LAUSR

Different participants generally located distant among them compose the U.S. beef production chain, therefore shipping is required for cattle at least once in their lifespan. The aim of this study was to determine the effect of Rumen-Protected Methionine (RPM) supplementation on muscle fatigue gene network, creatine synthesis (CKM), and Reactive Oxygen Species (ROS) metabolism after a transportation simulation in a 1.7-miles oval test track. Angus heifers (n = 18) were stratified by body weight (408 ± 64 kg; BW) and randomly assigned to dietary treatments: 1) control diet (CTRL), and 2) control diet + rumen-protected methionine (RPM).

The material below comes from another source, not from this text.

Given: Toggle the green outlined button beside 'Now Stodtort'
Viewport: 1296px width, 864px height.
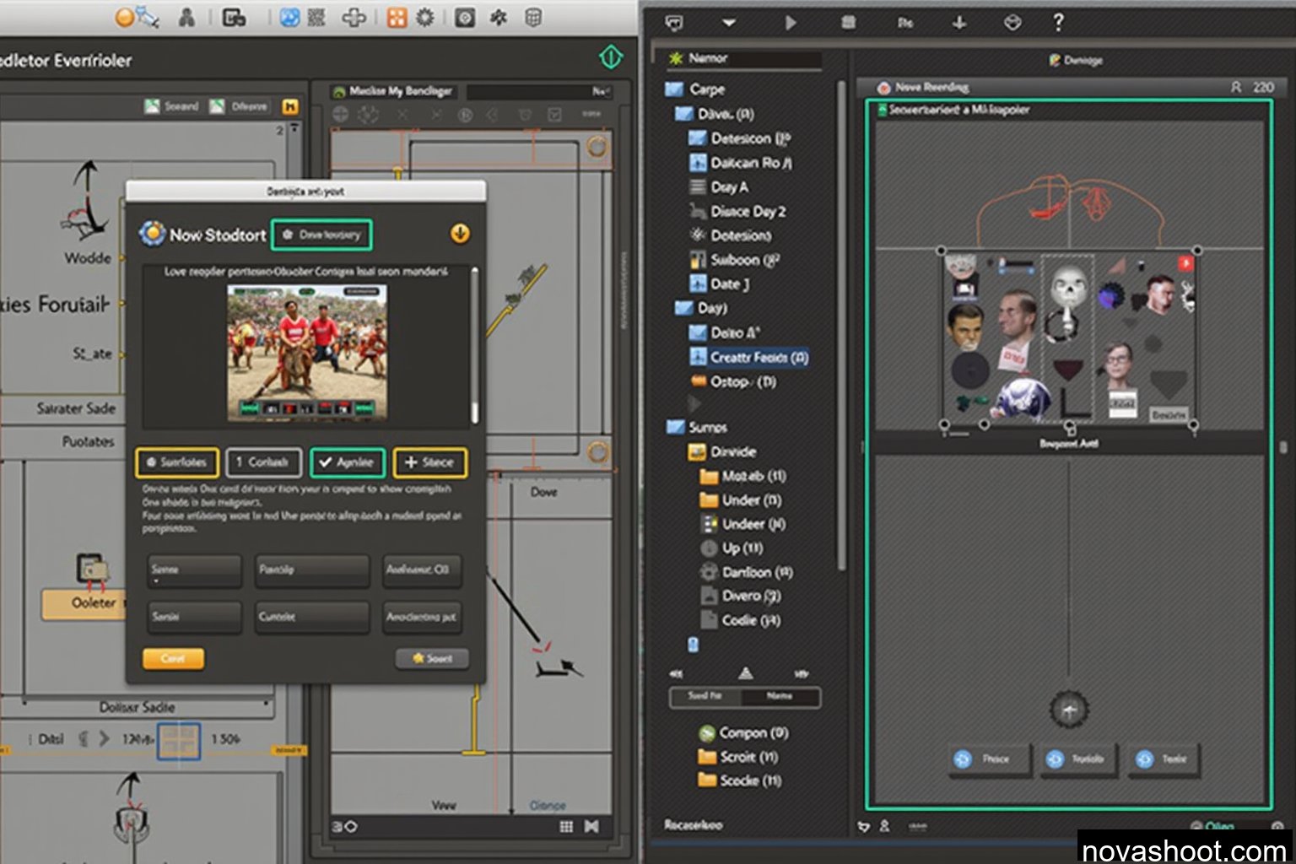Looking at the screenshot, I should click(x=321, y=235).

After a successful adaptation period to Calan gates, animals received a common diet of Bermuda hay ad libitum and a soy hulls and corn gluten feed based supplement. After 45 days under supplementation, animals were loaded onto a 32 × 7 ft. trailer and transported for 22 hours. Skeletal muscle biopsies, BW and blood samples were obtained on day 0 (Baseline), 43 (Pre-transport, “PRET”), and 45 (Post-transport, “POST”). Heifer’s average daily gain did not differ between Baseline and PRET (P = 0.41). Control heifer’s shrink was 8% of BW while RPM heifers shrink was 10% (P = 0.29). Cortisol level decreased after transportation, but no differences were observed between treatments (P = 0.94). Messenger RNA was extracted from skeletal muscle tissue and gene expression analysis was performed by RT-qPCR. Results showed that AHCY (Creatine synthesis pathway), SSPN (Sarcoglycan complex), DNMT3A (DNA Methylation), and SOD2 (Oxidative Stress-ROS) were upregulated (P < 0.05) in CTRL between baseline and PRET and, decreased between PRET and POST (P < 0.05) while they remained constant for RPM. Furthermore, CKM was not affected by treatments (P = 0.11). In conclusion, muscle fatigue related genes were not affected by RPM. Although, RPM could affect ROS production, after a long-term transportation.